Les religieux engagés dans cette campagne sont 250, avec leurs partenaires laïcs. Un séminaire de préparation a eu lieu en novembre 2013, à Brasilia pour cette plate-forme.
Il s’agit aussi, insiste la religieuse de « réveiller la conscience du public sur la traite et le plus possible en vue de la prévention durant cet événement sportif mondial ».
Elle lance une invitation à tous à être solidaires pour « mettre fin à cette esclavage horrible, à l’invitation du Saint-Père ».
« Ensemble, dit-elle, nous pouvons et devons nous engager pour mettre fin à cet horrible commerce, c’est un crime contre l’humanité : nous devons unir les forces pour libérer les victimes et arrêter ce crime. »
Campagne au Brésil, un cri pour la vie
Les évêques du Brésil ont préparé cette campagne grâce à leur Campagne de Fraternité de carême, à laquelle le pape François a répondu par un message où il répète qu’il n’est pas possible de « rester impassible » face à cette « plaie sociale », rappelle sœur Gabriella Bottani.
Au Brésil ; la campagne de Talitha Kum, avec pour slogan « un cri pour la vie » touche 19 des 26 Etats fédéraux.
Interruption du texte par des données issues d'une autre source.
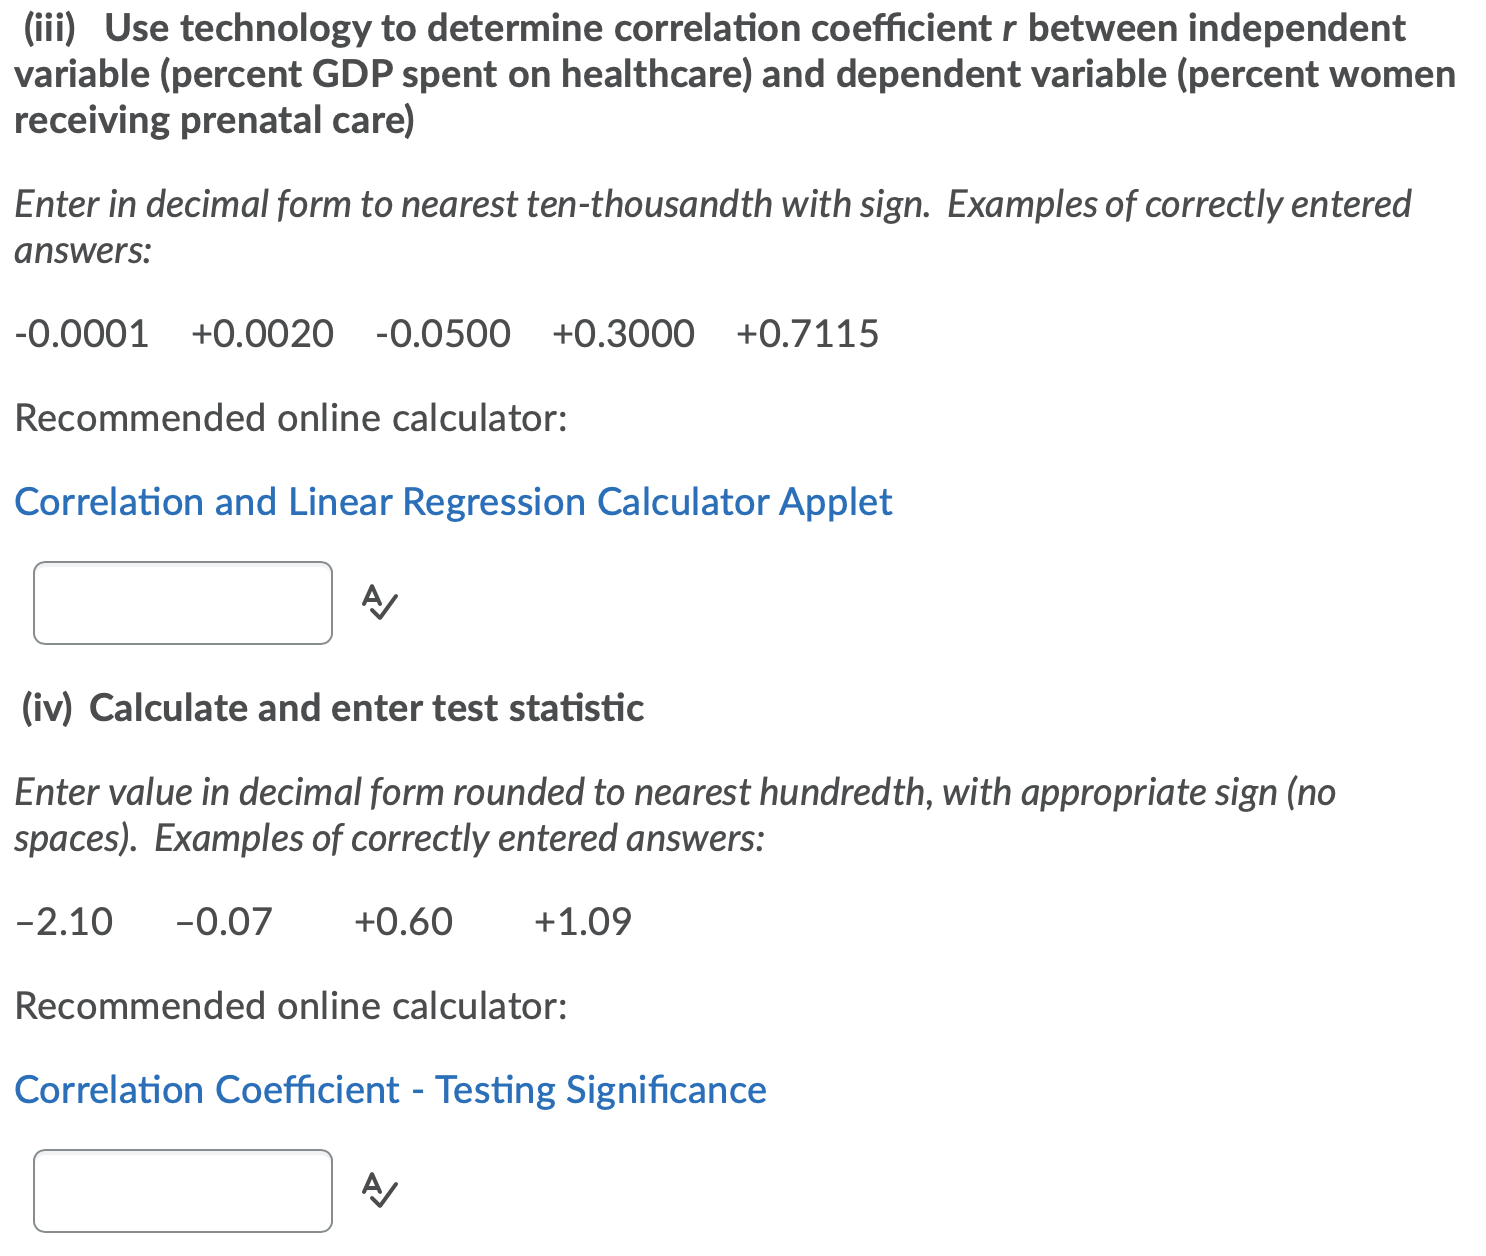
Task: Click the "(iv) Calculate and enter test statistic" heading
Action: click(333, 708)
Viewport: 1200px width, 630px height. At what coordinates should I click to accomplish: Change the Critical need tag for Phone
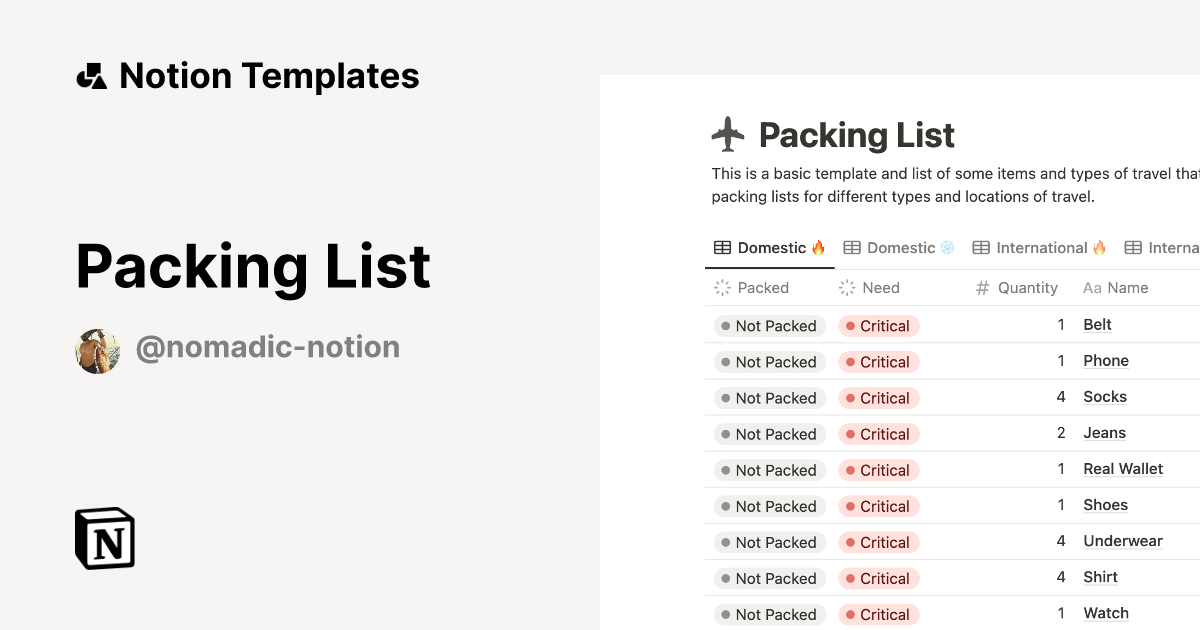(x=878, y=362)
Des groupes de religieux, de religieuses et de laïcs collaborent activement avec les ONG et les organisations gouvernementales pour des actions préventives de prise de conscience, dénonciation de la traite et réinsertion psycho-sociale des victimes.
Il s’agit aussi de contribuer à former les consciences, à proposer des chemins de libération et rachat.
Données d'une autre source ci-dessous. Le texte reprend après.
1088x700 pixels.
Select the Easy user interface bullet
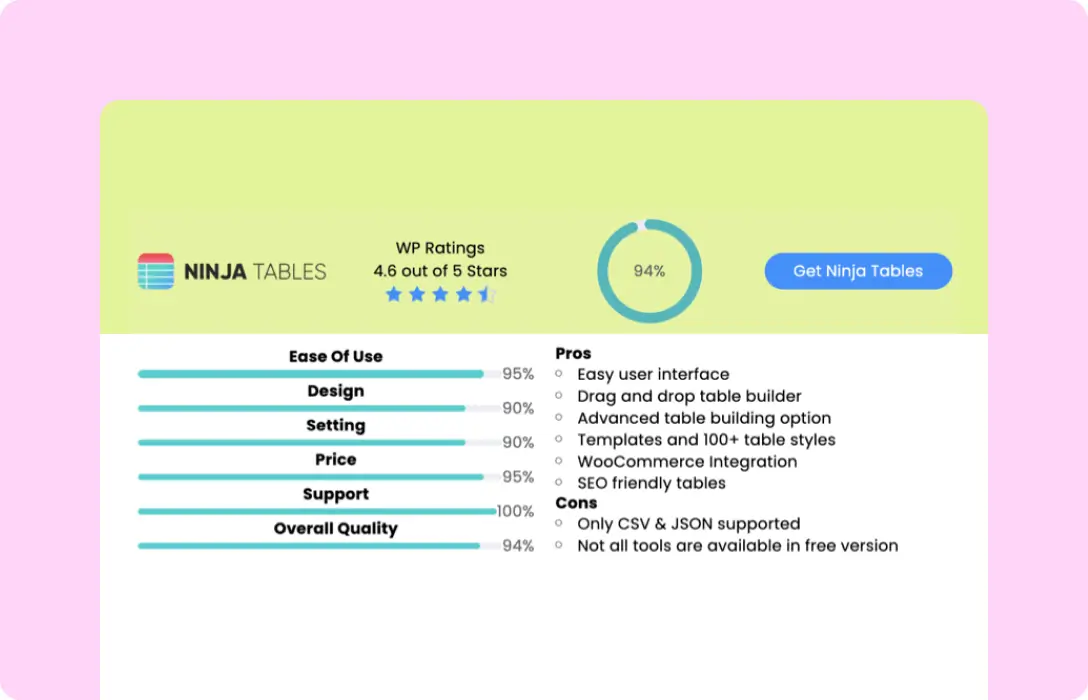coord(653,374)
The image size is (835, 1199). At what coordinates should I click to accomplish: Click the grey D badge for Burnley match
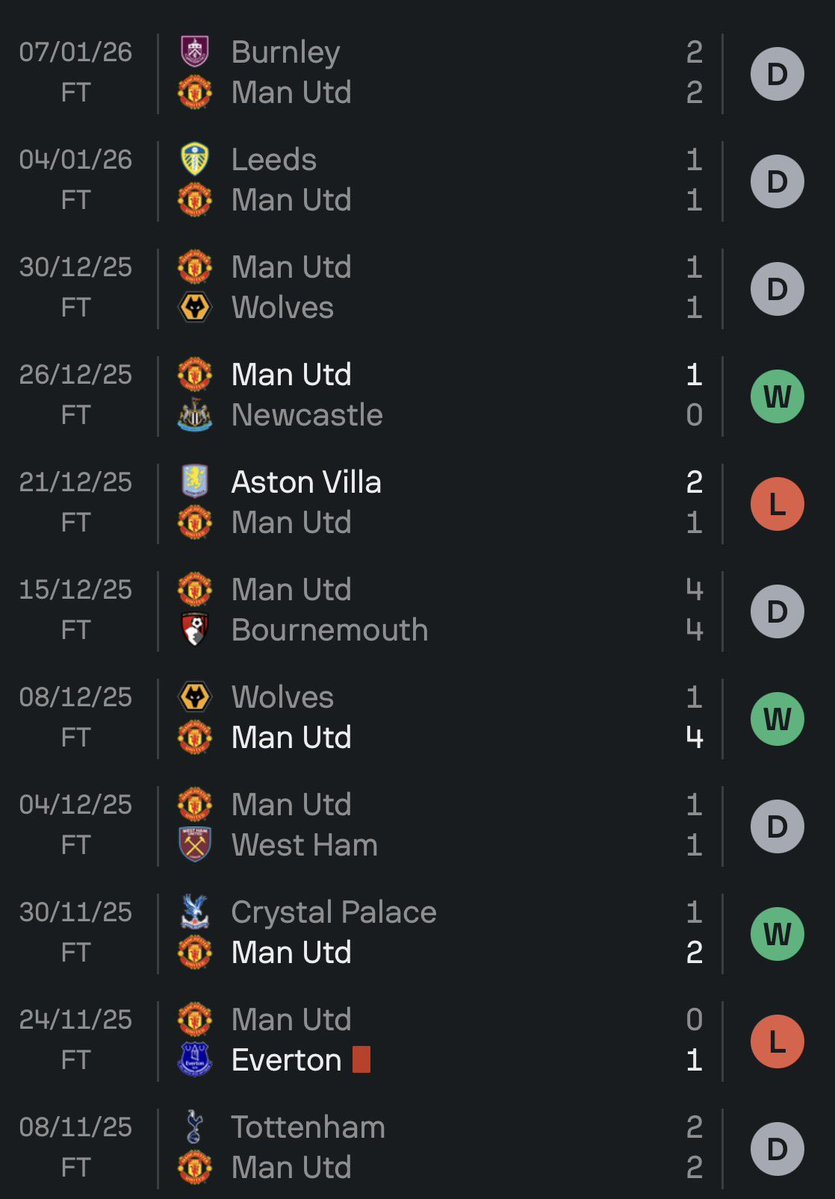[x=777, y=73]
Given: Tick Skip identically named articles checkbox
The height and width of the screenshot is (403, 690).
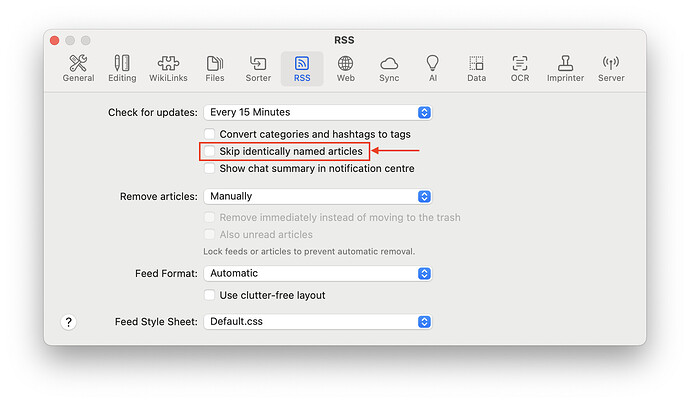Looking at the screenshot, I should [210, 151].
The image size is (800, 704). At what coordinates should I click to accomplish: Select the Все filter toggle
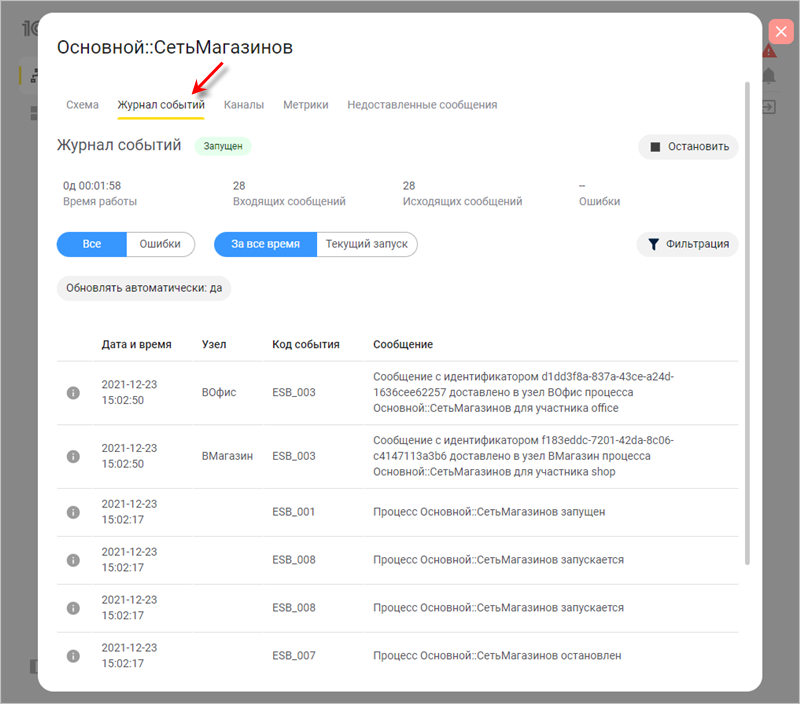point(92,244)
La Campagne de Fraternité, avec pour thème « C’est pour la liberté que le Christ nous a libérés » a permis une « action capillaire » de toutes les communautés chrétiennes, instruments et compétences, pour dénoncer les situations de traite.
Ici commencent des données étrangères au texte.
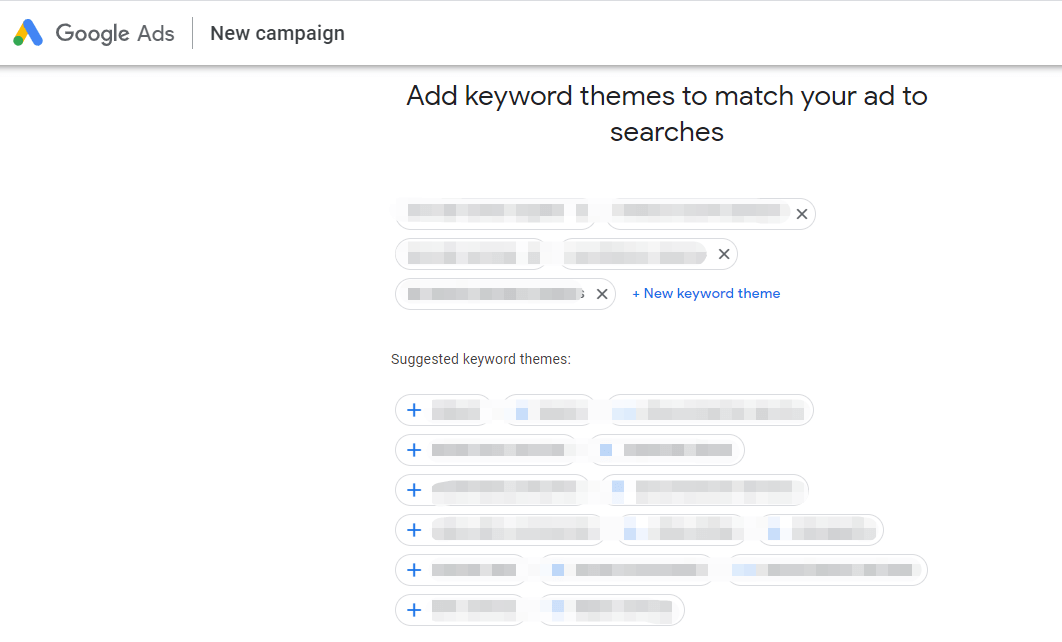Add the third suggested keyword theme

[x=414, y=490]
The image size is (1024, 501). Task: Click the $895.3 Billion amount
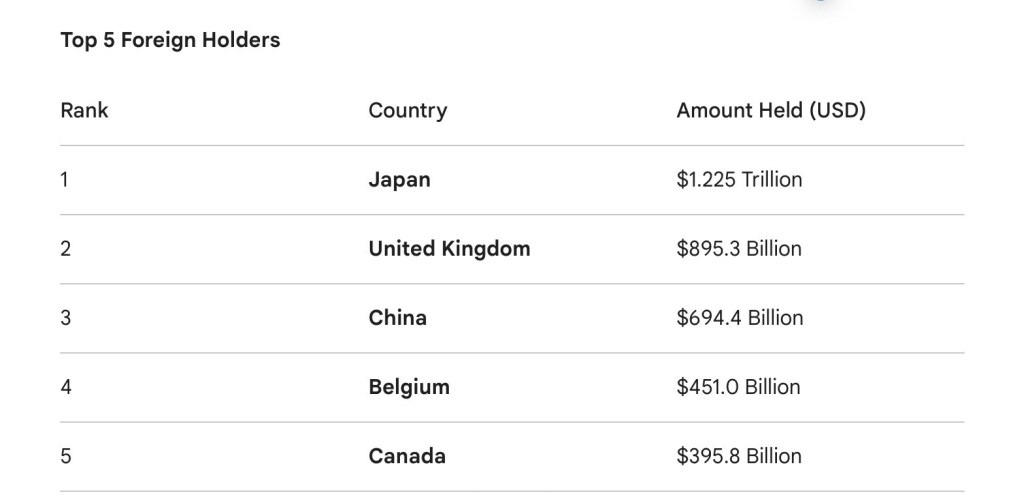coord(739,249)
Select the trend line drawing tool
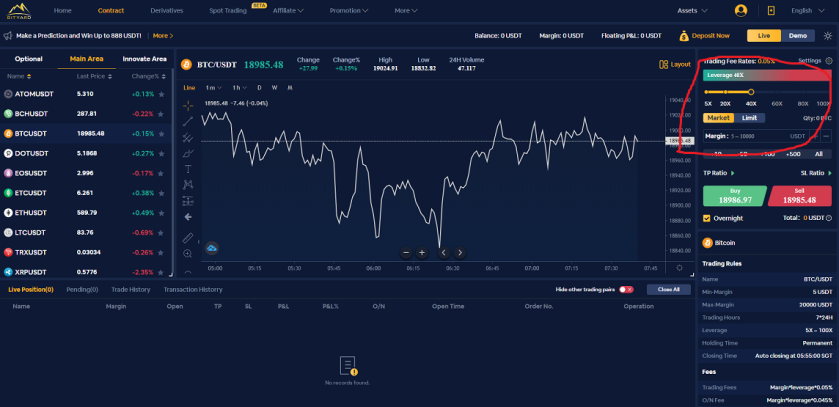Image resolution: width=839 pixels, height=407 pixels. coord(188,121)
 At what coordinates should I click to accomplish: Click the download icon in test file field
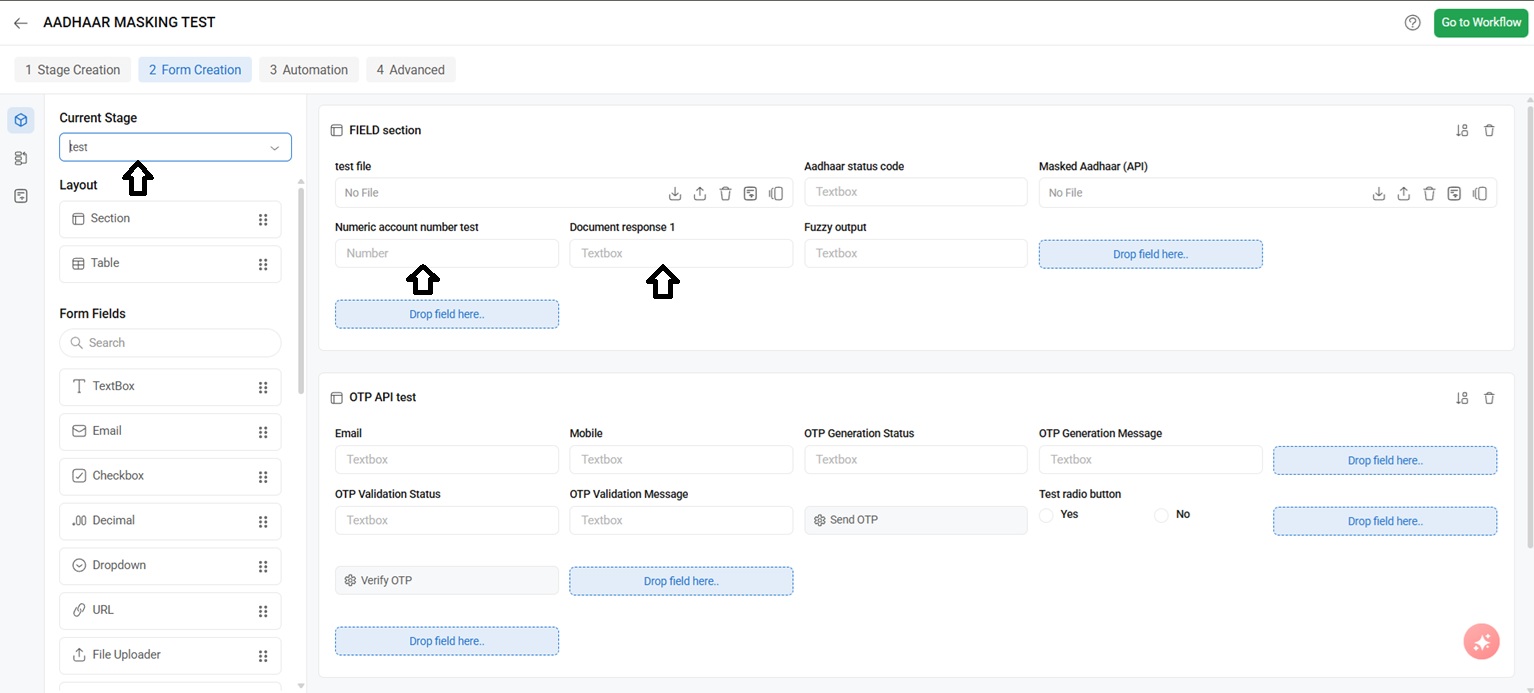[x=675, y=193]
« Nous ne pouvons pas rester passif, mais nous mobiliser comme chrétiens et citoyens pour éradiquer et racheter la vie des filles et des fils de Dieu », insiste sœur Gabriella.
Jouer en faveur de la vie
Le Brésil est un pays d’origine, de transit, de destination des personnes victimes de la traite, à l’intérieur et hors frontières, notamment en Amazonie et sur littoral du Nordeste : des jeunes femmes venant de familles pauvres, ayant peu études, ont le profil typique des victimes de l’exploitation sexuelle. Sous différentes formes : tourisme à but sexuel, exploitation de la prostitution de mineurs, qui ouvre la porte au trafic international.
La Coupe du monde se disputera dans 12 villes qui sont des routes de tourisme sexuel et de prostitution des jeunes. Mais peu d’information est disponible pour les moyens de communication, fait observer sœur Gabriella. Ce manque d’information rend la traite un phénomène « quasi imperceptible » : des femmes deviennent « objet du plaisir sexuel », victimes de « la logique du marché », qui met « le profit au-dessus des personnes », dénonce la religieuse italienne depuis quelques années au Brésil.
Elle dénonce les « fausses promesses de travail » par lesquelles les jeunes sont trompés.
Elle rappelle que la rencontre les nations pour la Coupe du monde est un « moment pour célébrer la rencontre entre les peuples, la beauté du jeu » et les réseaux religieux veulent faire de la Coupe « un espace positif pour la culture des droits et de la vie ».
Ils mobilisent notamment les réseaux sociaux dont une page facebook, pour informer et indiquer comment intervenir.
Les tracts seront distribués dans les moyens de transports, les ports, les gares, les aéroports, les lieux touristiques, y compris par une information aux media d’autres pays, notamment Colombie, Pérou, auprès des personnes en situation de risque.
La « Vie consacrée et Eglise accompagnent ce grand événement, qui offre une opportunité de rencontre universelle », en manifestant « la valeur profonde du sport », et une « invitation à réfléchir sur la vie et le dialogue des cultures et des peuples ».
Sœur Gabriella invite à « élever sa voix » car « tous ont le droit de vaincre » – contrairement à la Coupe qui n’ira qu’à un vainqueur – pour avoir « vie en abondance », maison, soins de santé, écoles, travail digne, migration, liberté …
Voilà ce que signifie, pour Talitha Kum, « jouer pour la vie », et contre la traite et l’exploitation.